§ **Exercise**: Write down each of the records again, exactly and in full.
***** Data extracts
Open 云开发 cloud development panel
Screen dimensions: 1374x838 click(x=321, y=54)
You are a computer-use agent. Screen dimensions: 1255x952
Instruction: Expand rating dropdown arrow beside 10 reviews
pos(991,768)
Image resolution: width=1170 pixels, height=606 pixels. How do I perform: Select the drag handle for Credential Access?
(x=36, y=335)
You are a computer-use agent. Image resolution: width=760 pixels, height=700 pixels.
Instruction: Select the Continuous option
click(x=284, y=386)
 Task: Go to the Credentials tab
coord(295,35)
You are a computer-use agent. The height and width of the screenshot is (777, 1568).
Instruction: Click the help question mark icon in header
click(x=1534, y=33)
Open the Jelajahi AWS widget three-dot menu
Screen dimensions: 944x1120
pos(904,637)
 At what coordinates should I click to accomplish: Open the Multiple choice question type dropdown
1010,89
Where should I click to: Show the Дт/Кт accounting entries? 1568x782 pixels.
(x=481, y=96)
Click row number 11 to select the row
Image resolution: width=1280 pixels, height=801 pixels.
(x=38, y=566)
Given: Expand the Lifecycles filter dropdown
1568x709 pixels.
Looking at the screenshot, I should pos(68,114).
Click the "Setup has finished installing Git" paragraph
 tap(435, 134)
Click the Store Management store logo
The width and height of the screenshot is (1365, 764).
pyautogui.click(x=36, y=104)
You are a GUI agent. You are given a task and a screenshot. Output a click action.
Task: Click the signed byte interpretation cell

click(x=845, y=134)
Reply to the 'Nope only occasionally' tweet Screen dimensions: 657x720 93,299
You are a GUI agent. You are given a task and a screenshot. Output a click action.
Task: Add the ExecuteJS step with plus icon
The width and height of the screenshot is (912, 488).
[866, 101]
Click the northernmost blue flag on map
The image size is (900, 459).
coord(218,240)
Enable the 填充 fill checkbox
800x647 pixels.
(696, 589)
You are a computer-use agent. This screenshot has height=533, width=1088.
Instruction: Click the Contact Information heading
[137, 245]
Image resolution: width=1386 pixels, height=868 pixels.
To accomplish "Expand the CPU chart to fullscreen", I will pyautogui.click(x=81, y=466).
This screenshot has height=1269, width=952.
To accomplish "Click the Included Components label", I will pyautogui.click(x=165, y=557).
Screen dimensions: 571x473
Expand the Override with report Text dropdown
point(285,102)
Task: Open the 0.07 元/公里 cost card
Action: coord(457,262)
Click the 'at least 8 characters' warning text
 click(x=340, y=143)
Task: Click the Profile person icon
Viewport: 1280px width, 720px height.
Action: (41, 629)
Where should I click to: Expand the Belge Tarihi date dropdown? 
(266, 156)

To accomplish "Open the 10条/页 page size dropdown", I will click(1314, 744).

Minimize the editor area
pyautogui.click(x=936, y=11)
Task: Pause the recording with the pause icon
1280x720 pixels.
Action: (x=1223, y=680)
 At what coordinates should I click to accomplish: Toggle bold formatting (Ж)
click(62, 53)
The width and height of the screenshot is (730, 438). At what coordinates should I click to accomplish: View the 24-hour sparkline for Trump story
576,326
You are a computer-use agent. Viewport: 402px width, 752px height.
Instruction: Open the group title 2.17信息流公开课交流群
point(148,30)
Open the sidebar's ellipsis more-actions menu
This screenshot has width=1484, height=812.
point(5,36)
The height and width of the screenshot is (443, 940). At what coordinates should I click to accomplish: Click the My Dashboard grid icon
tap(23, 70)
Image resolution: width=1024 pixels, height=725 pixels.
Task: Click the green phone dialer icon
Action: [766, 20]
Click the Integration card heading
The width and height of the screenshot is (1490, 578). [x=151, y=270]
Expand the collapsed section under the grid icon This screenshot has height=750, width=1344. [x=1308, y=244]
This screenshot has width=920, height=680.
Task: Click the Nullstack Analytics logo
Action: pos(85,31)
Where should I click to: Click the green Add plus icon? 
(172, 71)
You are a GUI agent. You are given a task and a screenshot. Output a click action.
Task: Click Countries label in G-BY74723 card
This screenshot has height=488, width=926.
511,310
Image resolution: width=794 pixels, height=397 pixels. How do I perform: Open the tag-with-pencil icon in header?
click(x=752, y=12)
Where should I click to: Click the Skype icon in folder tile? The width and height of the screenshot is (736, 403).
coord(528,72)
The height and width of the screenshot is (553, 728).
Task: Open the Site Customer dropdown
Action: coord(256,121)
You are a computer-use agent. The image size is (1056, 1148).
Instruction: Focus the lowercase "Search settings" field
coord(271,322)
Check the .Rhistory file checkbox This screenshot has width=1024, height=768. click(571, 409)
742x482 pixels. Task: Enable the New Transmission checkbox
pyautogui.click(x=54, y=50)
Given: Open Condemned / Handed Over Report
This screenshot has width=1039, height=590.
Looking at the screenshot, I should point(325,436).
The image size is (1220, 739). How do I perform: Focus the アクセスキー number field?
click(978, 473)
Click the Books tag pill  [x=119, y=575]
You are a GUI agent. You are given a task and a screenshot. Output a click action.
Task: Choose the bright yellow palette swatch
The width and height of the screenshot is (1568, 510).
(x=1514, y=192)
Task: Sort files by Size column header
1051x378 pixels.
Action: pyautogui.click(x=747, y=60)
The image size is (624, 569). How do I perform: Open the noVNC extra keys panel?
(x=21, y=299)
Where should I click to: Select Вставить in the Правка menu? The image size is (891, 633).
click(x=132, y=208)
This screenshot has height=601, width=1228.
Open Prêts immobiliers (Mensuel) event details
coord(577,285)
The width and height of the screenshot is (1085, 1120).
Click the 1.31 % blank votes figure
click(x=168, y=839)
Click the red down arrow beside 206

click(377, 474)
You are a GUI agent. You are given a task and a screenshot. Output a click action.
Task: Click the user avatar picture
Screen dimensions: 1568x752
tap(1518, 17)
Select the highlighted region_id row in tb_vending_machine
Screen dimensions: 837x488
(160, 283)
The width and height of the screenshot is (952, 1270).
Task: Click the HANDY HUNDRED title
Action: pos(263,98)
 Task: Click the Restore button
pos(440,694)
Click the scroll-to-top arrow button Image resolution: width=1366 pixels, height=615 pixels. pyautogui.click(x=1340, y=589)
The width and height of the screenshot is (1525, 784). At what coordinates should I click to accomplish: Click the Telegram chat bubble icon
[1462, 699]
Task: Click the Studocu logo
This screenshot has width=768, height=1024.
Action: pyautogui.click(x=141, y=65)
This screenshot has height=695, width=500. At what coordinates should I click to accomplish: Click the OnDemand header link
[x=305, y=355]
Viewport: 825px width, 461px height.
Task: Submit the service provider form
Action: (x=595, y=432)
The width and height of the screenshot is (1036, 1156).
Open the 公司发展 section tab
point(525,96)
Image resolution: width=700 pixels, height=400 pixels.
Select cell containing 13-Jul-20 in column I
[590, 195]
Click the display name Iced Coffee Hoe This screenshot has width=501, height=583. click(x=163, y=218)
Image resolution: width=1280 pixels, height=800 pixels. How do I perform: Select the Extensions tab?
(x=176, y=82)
**********
§ **Output below**:
Open 云开发 cloud development panel
Screen dimensions: 1374x838 click(x=321, y=54)
You are a computer-use agent. Screen dimensions: 1255x952
Instruction: Expand rating dropdown arrow beside 10 reviews
pos(991,768)
Image resolution: width=1170 pixels, height=606 pixels. How do I perform: Select the drag handle for Credential Access?
(x=36, y=335)
You are a computer-use agent. Image resolution: width=760 pixels, height=700 pixels.
Instruction: Select the Continuous option
click(x=284, y=386)
 Task: Go to the Credentials tab
coord(295,35)
You are a computer-use agent. The height and width of the screenshot is (777, 1568).
Instruction: Click the help question mark icon in header
click(x=1534, y=33)
Open the Jelajahi AWS widget three-dot menu
Screen dimensions: 944x1120
pos(904,637)
 At what coordinates should I click to accomplish: Open the Multiple choice question type dropdown
1010,89
Where should I click to: Show the Дт/Кт accounting entries? 1568x782 pixels.
(x=481, y=96)
Click row number 11 to select the row
Image resolution: width=1280 pixels, height=801 pixels.
(x=38, y=566)
Given: Expand the Lifecycles filter dropdown
1568x709 pixels.
Looking at the screenshot, I should pos(68,114).
Click the "Setup has finished installing Git" paragraph
 tap(435, 134)
Click the Store Management store logo
The width and height of the screenshot is (1365, 764).
pyautogui.click(x=36, y=104)
You are a GUI agent. You are given a task and a screenshot. Output a click action.
Task: Click the signed byte interpretation cell

click(x=845, y=134)
Reply to the 'Nope only occasionally' tweet Screen dimensions: 657x720 93,299
You are a GUI agent. You are given a task and a screenshot. Output a click action.
Task: Add the ExecuteJS step with plus icon
The width and height of the screenshot is (912, 488).
[866, 101]
Click the northernmost blue flag on map
The image size is (900, 459).
coord(218,240)
Enable the 填充 fill checkbox
800x647 pixels.
(696, 589)
You are a computer-use agent. This screenshot has height=533, width=1088.
Instruction: Click the Contact Information heading
[137, 245]
Image resolution: width=1386 pixels, height=868 pixels.
To accomplish "Expand the CPU chart to fullscreen", I will pyautogui.click(x=81, y=466).
This screenshot has height=1269, width=952.
To accomplish "Click the Included Components label", I will pyautogui.click(x=165, y=557).
Screen dimensions: 571x473
Expand the Override with report Text dropdown
point(285,102)
Task: Open the 0.07 元/公里 cost card
Action: coord(457,262)
Click the 'at least 8 characters' warning text
 click(x=340, y=143)
Task: Click the Profile person icon
Viewport: 1280px width, 720px height.
Action: (41, 629)
Where should I click to: Expand the Belge Tarihi date dropdown? 
(266, 156)

To accomplish "Open the 10条/页 page size dropdown", I will click(1314, 744).

Minimize the editor area
pyautogui.click(x=936, y=11)
Task: Pause the recording with the pause icon
1280x720 pixels.
Action: (x=1223, y=680)
 At what coordinates should I click to accomplish: Toggle bold formatting (Ж)
click(62, 53)
The width and height of the screenshot is (730, 438). At what coordinates should I click to accomplish: View the 24-hour sparkline for Trump story
576,326
You are a computer-use agent. Viewport: 402px width, 752px height.
Instruction: Open the group title 2.17信息流公开课交流群
point(148,30)
Open the sidebar's ellipsis more-actions menu
This screenshot has width=1484, height=812.
point(5,36)
The height and width of the screenshot is (443, 940). At what coordinates should I click to accomplish: Click the My Dashboard grid icon
tap(23, 70)
Image resolution: width=1024 pixels, height=725 pixels.
Task: Click the green phone dialer icon
Action: [766, 20]
Click the Integration card heading
The width and height of the screenshot is (1490, 578). [x=151, y=270]
Expand the collapsed section under the grid icon This screenshot has height=750, width=1344. [x=1308, y=244]
This screenshot has width=920, height=680.
Task: Click the Nullstack Analytics logo
Action: pos(85,31)
Where should I click to: Click the green Add plus icon? 
(172, 71)
You are a GUI agent. You are given a task and a screenshot. Output a click action.
Task: Click Countries label in G-BY74723 card
This screenshot has height=488, width=926.
511,310
Image resolution: width=794 pixels, height=397 pixels. How do I perform: Open the tag-with-pencil icon in header?
click(x=752, y=12)
Where should I click to: Click the Skype icon in folder tile? The width and height of the screenshot is (736, 403).
coord(528,72)
The height and width of the screenshot is (553, 728).
Task: Open the Site Customer dropdown
Action: coord(256,121)
You are a computer-use agent. The image size is (1056, 1148).
Instruction: Focus the lowercase "Search settings" field
coord(271,322)
Check the .Rhistory file checkbox This screenshot has width=1024, height=768. click(571, 409)
742x482 pixels. Task: Enable the New Transmission checkbox
pyautogui.click(x=54, y=50)
Given: Open Condemned / Handed Over Report
This screenshot has width=1039, height=590.
Looking at the screenshot, I should point(325,436).
The image size is (1220, 739). How do I perform: Focus the アクセスキー number field?
click(978, 473)
Click the Books tag pill  [x=119, y=575]
You are a GUI agent. You are given a task and a screenshot. Output a click action.
Task: Choose the bright yellow palette swatch
The width and height of the screenshot is (1568, 510).
(x=1514, y=192)
Task: Sort files by Size column header
1051x378 pixels.
Action: pyautogui.click(x=747, y=60)
The image size is (624, 569). How do I perform: Open the noVNC extra keys panel?
(x=21, y=299)
Where should I click to: Select Вставить in the Правка menu? The image size is (891, 633).
click(x=132, y=208)
This screenshot has height=601, width=1228.
Open Prêts immobiliers (Mensuel) event details
coord(577,285)
The width and height of the screenshot is (1085, 1120).
Click the 1.31 % blank votes figure
click(x=168, y=839)
Click the red down arrow beside 206

click(377, 474)
You are a GUI agent. You are given a task and a screenshot. Output a click action.
Task: Click the user avatar picture
Screen dimensions: 1568x752
tap(1518, 17)
Select the highlighted region_id row in tb_vending_machine
Screen dimensions: 837x488
(160, 283)
The width and height of the screenshot is (952, 1270).
Task: Click the HANDY HUNDRED title
Action: pos(263,98)
 Task: Click the Restore button
pos(440,694)
Click the scroll-to-top arrow button Image resolution: width=1366 pixels, height=615 pixels. pyautogui.click(x=1340, y=589)
The width and height of the screenshot is (1525, 784). At what coordinates should I click to accomplish: Click the Telegram chat bubble icon
[1462, 699]
Task: Click the Studocu logo
This screenshot has width=768, height=1024.
Action: pyautogui.click(x=141, y=65)
This screenshot has height=695, width=500. At what coordinates should I click to accomplish: Click the OnDemand header link
[x=305, y=355]
Viewport: 825px width, 461px height.
Task: Submit the service provider form
Action: (x=595, y=432)
The width and height of the screenshot is (1036, 1156).
Open the 公司发展 section tab
point(525,96)
Image resolution: width=700 pixels, height=400 pixels.
Select cell containing 13-Jul-20 in column I
[590, 195]
Click the display name Iced Coffee Hoe This screenshot has width=501, height=583. click(x=163, y=218)
Image resolution: width=1280 pixels, height=800 pixels. How do I perform: Select the Extensions tab?
(x=176, y=82)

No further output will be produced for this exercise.